Solving two-phase heat exchanger equations by using the finite element method

Abstract

Heat exchangers (HEX) are widely used in a large number of industrial processes, as well as on-board auxiliary devices. One way to increase HEX thermal effectiveness, and therefore reduce weight, is to use phase-change processes in one or both working fluids. There are simplified models in the literature that provide HEX temperature fields, useful in the early design phases. However, these models assume single-phase fluids. This work generalizes the HEX equations for different arrangements (parallel, counter and cross flow configurations) considering vaporization (evaporation or boiling) or condensation processes. The application of the finite element method (FEM) is also described to obtain a numerical approximation of the solution in an efficient manner. The proposed method provides a general framework where the application of specific heat transfer coefficients correlations or fluid properties is straightforward.

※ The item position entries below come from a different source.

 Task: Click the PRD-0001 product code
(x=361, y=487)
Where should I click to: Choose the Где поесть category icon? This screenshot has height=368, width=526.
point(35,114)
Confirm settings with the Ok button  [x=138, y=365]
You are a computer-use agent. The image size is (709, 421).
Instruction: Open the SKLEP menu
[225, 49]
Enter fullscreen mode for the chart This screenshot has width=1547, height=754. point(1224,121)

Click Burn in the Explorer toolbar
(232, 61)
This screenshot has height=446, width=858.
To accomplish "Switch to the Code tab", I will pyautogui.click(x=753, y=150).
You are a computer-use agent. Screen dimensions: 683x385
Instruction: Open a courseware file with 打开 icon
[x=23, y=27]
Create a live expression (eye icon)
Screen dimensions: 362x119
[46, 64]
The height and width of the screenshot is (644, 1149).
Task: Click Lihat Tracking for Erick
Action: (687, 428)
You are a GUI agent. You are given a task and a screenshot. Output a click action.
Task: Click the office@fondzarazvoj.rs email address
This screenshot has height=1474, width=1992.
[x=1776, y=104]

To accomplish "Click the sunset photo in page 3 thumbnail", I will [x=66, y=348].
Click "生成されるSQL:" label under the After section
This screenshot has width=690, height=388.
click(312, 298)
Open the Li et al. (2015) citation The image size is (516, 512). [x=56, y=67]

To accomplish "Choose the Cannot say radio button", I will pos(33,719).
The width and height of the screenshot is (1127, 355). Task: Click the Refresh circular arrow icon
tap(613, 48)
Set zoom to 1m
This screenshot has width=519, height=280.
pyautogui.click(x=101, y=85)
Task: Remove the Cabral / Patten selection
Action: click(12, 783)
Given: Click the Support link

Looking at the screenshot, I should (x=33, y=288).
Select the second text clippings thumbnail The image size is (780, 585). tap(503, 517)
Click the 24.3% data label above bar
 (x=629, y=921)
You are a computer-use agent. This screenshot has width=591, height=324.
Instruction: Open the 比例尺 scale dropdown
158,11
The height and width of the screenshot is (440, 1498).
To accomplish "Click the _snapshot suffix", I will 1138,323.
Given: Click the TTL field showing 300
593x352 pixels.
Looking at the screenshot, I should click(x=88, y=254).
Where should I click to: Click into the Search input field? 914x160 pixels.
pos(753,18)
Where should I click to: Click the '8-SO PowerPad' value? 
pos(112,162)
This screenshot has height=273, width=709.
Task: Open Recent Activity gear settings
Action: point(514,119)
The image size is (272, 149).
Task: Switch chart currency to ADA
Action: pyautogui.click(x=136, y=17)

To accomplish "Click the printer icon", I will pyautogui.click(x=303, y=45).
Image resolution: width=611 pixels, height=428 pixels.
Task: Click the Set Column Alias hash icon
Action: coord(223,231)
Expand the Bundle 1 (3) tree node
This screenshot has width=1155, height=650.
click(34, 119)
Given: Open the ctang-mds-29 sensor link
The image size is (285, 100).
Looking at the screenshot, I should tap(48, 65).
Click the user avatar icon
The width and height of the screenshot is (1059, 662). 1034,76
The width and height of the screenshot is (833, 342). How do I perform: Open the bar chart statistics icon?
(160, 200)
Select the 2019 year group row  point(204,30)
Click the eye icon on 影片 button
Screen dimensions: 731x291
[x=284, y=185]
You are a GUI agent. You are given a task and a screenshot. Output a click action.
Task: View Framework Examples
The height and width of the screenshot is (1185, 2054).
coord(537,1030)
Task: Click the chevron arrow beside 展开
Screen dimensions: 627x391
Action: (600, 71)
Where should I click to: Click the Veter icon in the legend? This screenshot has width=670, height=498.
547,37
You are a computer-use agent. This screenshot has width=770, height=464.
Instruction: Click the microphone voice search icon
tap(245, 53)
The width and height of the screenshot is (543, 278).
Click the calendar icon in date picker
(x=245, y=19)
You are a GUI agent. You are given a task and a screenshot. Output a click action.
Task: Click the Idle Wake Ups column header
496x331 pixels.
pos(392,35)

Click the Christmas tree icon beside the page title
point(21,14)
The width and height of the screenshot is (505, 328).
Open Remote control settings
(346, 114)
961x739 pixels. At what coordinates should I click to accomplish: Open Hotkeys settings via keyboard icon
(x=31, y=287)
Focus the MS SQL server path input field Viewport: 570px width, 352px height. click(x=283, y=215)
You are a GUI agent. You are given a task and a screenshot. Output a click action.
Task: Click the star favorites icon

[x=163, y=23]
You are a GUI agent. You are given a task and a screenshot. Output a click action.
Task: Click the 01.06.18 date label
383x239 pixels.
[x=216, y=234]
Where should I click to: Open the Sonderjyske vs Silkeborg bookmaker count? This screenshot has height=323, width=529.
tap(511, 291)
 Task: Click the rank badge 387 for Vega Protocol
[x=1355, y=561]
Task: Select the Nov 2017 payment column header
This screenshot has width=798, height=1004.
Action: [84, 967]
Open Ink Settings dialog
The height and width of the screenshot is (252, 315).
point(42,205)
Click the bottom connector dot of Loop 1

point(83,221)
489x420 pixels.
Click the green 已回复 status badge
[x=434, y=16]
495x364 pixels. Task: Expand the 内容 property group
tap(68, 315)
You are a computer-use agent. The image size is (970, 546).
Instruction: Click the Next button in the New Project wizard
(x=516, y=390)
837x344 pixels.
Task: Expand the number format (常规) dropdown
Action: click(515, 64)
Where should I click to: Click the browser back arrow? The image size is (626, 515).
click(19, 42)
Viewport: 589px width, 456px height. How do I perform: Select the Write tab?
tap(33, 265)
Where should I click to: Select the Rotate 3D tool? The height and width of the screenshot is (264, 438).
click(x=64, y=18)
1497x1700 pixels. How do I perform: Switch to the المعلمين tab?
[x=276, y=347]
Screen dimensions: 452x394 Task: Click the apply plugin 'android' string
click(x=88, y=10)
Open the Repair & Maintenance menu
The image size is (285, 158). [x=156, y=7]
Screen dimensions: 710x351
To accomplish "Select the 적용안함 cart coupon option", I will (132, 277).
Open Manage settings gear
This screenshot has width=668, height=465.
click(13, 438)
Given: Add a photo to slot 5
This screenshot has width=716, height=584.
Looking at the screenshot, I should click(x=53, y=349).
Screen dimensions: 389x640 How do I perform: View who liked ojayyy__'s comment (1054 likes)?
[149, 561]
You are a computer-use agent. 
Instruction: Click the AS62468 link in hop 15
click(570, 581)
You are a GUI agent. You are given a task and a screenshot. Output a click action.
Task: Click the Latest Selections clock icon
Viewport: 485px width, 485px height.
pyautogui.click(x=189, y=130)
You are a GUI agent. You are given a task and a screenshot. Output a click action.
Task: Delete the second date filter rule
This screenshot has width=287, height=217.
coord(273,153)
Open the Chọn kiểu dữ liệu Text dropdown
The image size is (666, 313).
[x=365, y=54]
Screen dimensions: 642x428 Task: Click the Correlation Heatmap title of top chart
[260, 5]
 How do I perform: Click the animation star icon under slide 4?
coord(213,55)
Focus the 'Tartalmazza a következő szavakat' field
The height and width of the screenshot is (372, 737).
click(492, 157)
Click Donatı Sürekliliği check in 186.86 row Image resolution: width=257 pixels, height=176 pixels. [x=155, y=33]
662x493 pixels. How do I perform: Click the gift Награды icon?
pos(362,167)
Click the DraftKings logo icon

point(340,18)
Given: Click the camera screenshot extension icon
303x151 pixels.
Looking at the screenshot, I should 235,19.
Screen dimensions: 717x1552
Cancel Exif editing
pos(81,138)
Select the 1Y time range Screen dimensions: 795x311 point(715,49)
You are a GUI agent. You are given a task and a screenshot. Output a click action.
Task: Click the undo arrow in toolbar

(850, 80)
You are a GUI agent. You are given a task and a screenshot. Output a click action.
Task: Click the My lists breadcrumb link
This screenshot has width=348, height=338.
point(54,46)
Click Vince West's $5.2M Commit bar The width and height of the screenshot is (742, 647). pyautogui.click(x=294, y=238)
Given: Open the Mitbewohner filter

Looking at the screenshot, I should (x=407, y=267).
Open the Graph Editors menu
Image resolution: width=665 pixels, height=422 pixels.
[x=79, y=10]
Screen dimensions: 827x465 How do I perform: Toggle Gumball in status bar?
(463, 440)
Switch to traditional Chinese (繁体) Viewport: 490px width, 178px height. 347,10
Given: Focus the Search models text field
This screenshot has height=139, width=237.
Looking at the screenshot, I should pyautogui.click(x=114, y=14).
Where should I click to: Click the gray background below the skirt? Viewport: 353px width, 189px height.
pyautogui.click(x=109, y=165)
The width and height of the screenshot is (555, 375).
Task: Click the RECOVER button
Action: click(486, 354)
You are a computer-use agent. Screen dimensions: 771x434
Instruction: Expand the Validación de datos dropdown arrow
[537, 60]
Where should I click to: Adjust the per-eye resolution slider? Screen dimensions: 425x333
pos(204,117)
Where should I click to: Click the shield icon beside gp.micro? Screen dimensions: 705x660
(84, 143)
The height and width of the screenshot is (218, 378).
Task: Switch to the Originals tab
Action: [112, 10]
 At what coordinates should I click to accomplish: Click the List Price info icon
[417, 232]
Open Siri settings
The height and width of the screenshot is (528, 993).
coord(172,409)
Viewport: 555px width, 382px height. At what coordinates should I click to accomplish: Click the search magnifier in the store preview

As a practical application, several operating conditions (number of transfer units until 5 and mass flow ratios between 0.1 and 1) and arrangements (parallelflow, counterflow and unmixed-unmixed crossflow) of a simplified HEX using coolant R123 and liquid water as working fluids are analyzed where the heat transfer coefficient depends on the vapor fraction. R123 coolant flows through 2 mm diameter pipes, in liquid phase at the HEX inlet and undergoing a complete or partial evaporation process depending on the operating point.